TASK STATEMENT. All of the entries are to be written out again verbatim.

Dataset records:
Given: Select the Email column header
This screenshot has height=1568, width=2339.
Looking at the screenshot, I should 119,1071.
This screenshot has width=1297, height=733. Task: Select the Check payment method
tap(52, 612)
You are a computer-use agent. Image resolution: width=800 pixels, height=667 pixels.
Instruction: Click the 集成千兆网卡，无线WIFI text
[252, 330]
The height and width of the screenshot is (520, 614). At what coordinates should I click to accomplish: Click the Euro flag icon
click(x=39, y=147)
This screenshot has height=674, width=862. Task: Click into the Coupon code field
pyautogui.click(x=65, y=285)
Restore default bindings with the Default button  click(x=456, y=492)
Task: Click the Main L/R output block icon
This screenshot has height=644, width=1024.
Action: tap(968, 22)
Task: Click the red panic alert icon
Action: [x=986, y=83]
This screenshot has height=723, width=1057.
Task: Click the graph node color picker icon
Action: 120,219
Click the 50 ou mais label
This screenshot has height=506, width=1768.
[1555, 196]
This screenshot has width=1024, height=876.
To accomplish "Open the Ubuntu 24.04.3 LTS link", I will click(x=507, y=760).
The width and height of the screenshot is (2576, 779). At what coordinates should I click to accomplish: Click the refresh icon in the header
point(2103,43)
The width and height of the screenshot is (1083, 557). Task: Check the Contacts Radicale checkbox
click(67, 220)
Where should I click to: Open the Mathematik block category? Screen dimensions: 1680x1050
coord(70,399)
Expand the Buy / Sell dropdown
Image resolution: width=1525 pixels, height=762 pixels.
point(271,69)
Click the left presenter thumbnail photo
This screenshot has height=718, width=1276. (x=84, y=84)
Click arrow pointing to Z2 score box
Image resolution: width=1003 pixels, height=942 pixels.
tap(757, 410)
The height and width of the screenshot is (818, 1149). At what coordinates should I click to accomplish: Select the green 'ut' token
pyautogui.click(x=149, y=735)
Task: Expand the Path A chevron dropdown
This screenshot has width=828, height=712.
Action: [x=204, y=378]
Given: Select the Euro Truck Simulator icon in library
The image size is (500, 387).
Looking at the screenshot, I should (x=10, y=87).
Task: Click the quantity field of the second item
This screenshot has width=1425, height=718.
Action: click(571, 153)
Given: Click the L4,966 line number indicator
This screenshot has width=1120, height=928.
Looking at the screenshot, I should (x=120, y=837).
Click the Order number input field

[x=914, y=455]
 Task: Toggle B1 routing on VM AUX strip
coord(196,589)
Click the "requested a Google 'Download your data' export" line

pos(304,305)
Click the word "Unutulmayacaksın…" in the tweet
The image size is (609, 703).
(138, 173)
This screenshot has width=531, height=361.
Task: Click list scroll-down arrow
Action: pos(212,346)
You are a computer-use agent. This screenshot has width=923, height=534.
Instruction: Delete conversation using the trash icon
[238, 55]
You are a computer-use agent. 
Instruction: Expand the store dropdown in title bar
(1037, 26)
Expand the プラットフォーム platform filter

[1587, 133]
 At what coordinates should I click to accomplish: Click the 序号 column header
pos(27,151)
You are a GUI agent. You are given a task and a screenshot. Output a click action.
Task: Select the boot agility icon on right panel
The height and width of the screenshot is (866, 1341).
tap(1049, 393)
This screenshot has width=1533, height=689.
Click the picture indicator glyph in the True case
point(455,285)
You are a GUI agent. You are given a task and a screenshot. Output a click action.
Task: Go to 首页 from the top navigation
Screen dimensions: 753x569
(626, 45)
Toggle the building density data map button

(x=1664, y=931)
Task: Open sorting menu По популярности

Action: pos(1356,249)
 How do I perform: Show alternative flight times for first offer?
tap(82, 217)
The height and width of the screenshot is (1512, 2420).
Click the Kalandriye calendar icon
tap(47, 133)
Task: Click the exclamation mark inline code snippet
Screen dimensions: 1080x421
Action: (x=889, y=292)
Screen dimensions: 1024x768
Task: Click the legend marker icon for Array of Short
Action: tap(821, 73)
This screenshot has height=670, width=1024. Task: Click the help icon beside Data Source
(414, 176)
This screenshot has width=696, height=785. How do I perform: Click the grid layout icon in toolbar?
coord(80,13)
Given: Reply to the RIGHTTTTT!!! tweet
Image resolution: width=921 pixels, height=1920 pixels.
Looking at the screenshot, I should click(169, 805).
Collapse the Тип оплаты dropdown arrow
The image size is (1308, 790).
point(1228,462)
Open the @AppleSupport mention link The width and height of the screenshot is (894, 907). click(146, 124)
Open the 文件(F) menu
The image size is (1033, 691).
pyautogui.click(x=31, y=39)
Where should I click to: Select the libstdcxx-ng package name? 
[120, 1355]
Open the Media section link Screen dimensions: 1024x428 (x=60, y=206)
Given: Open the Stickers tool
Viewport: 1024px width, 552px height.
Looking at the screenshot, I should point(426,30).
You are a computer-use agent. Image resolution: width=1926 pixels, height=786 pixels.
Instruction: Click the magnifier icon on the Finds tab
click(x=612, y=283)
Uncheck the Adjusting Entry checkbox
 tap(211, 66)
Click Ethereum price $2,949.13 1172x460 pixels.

EXERCISE RESPONSE.
Given: Select the Email column header
This screenshot has height=1568, width=2339.
Looking at the screenshot, I should 119,1071.
This screenshot has width=1297, height=733. Task: Select the Check payment method
tap(52, 612)
You are a computer-use agent. Image resolution: width=800 pixels, height=667 pixels.
Instruction: Click the 集成千兆网卡，无线WIFI text
[252, 330]
The height and width of the screenshot is (520, 614). At what coordinates should I click to accomplish: Click the Euro flag icon
click(x=39, y=147)
This screenshot has height=674, width=862. Task: Click into the Coupon code field
pyautogui.click(x=65, y=285)
Restore default bindings with the Default button  click(x=456, y=492)
Task: Click the Main L/R output block icon
This screenshot has height=644, width=1024.
Action: tap(968, 22)
Task: Click the red panic alert icon
Action: [x=986, y=83]
This screenshot has height=723, width=1057.
Task: Click the graph node color picker icon
Action: 120,219
Click the 50 ou mais label
This screenshot has height=506, width=1768.
[1555, 196]
This screenshot has width=1024, height=876.
To accomplish "Open the Ubuntu 24.04.3 LTS link", I will click(x=507, y=760).
The width and height of the screenshot is (2576, 779). At what coordinates should I click to accomplish: Click the refresh icon in the header
point(2103,43)
The width and height of the screenshot is (1083, 557). Task: Check the Contacts Radicale checkbox
click(67, 220)
Where should I click to: Open the Mathematik block category? Screen dimensions: 1680x1050
coord(70,399)
Expand the Buy / Sell dropdown
Image resolution: width=1525 pixels, height=762 pixels.
point(271,69)
Click the left presenter thumbnail photo
This screenshot has height=718, width=1276. (x=84, y=84)
Click arrow pointing to Z2 score box
Image resolution: width=1003 pixels, height=942 pixels.
tap(757, 410)
The height and width of the screenshot is (818, 1149). At what coordinates should I click to accomplish: Select the green 'ut' token
pyautogui.click(x=149, y=735)
Task: Expand the Path A chevron dropdown
This screenshot has width=828, height=712.
Action: [x=204, y=378]
Given: Select the Euro Truck Simulator icon in library
The image size is (500, 387).
Looking at the screenshot, I should (x=10, y=87).
Task: Click the quantity field of the second item
This screenshot has width=1425, height=718.
Action: click(571, 153)
Given: Click the L4,966 line number indicator
This screenshot has width=1120, height=928.
Looking at the screenshot, I should (x=120, y=837).
Click the Order number input field

[x=914, y=455]
 Task: Toggle B1 routing on VM AUX strip
coord(196,589)
Click the "requested a Google 'Download your data' export" line

pos(304,305)
Click the word "Unutulmayacaksın…" in the tweet
The image size is (609, 703).
(138, 173)
This screenshot has width=531, height=361.
Task: Click list scroll-down arrow
Action: pos(212,346)
You are a computer-use agent. This screenshot has width=923, height=534.
Instruction: Delete conversation using the trash icon
[238, 55]
You are a computer-use agent. 
Instruction: Expand the store dropdown in title bar
(1037, 26)
Expand the プラットフォーム platform filter

[1587, 133]
 At what coordinates should I click to accomplish: Click the 序号 column header
pos(27,151)
You are a GUI agent. You are given a task and a screenshot. Output a click action.
Task: Select the boot agility icon on right panel
The height and width of the screenshot is (866, 1341).
tap(1049, 393)
This screenshot has width=1533, height=689.
Click the picture indicator glyph in the True case
point(455,285)
You are a GUI agent. You are given a task and a screenshot. Output a click action.
Task: Go to 首页 from the top navigation
Screen dimensions: 753x569
(626, 45)
Toggle the building density data map button

(x=1664, y=931)
Task: Open sorting menu По популярности

Action: pos(1356,249)
 How do I perform: Show alternative flight times for first offer?
tap(82, 217)
The height and width of the screenshot is (1512, 2420).
Click the Kalandriye calendar icon
tap(47, 133)
Task: Click the exclamation mark inline code snippet
Screen dimensions: 1080x421
Action: (x=889, y=292)
Screen dimensions: 1024x768
Task: Click the legend marker icon for Array of Short
Action: tap(821, 73)
This screenshot has height=670, width=1024. Task: Click the help icon beside Data Source
(414, 176)
This screenshot has width=696, height=785. How do I perform: Click the grid layout icon in toolbar?
coord(80,13)
Given: Reply to the RIGHTTTTT!!! tweet
Image resolution: width=921 pixels, height=1920 pixels.
Looking at the screenshot, I should click(169, 805).
Collapse the Тип оплаты dropdown arrow
The image size is (1308, 790).
point(1228,462)
Open the @AppleSupport mention link The width and height of the screenshot is (894, 907). click(146, 124)
Open the 文件(F) menu
The image size is (1033, 691).
pyautogui.click(x=31, y=39)
Where should I click to: Select the libstdcxx-ng package name? 
[120, 1355]
Open the Media section link Screen dimensions: 1024x428 (x=60, y=206)
Given: Open the Stickers tool
Viewport: 1024px width, 552px height.
Looking at the screenshot, I should point(426,30).
You are a computer-use agent. Image resolution: width=1926 pixels, height=786 pixels.
Instruction: Click the magnifier icon on the Finds tab
click(x=612, y=283)
Uncheck the Adjusting Entry checkbox
 tap(211, 66)
Click Ethereum price $2,949.13 1172x460 pixels.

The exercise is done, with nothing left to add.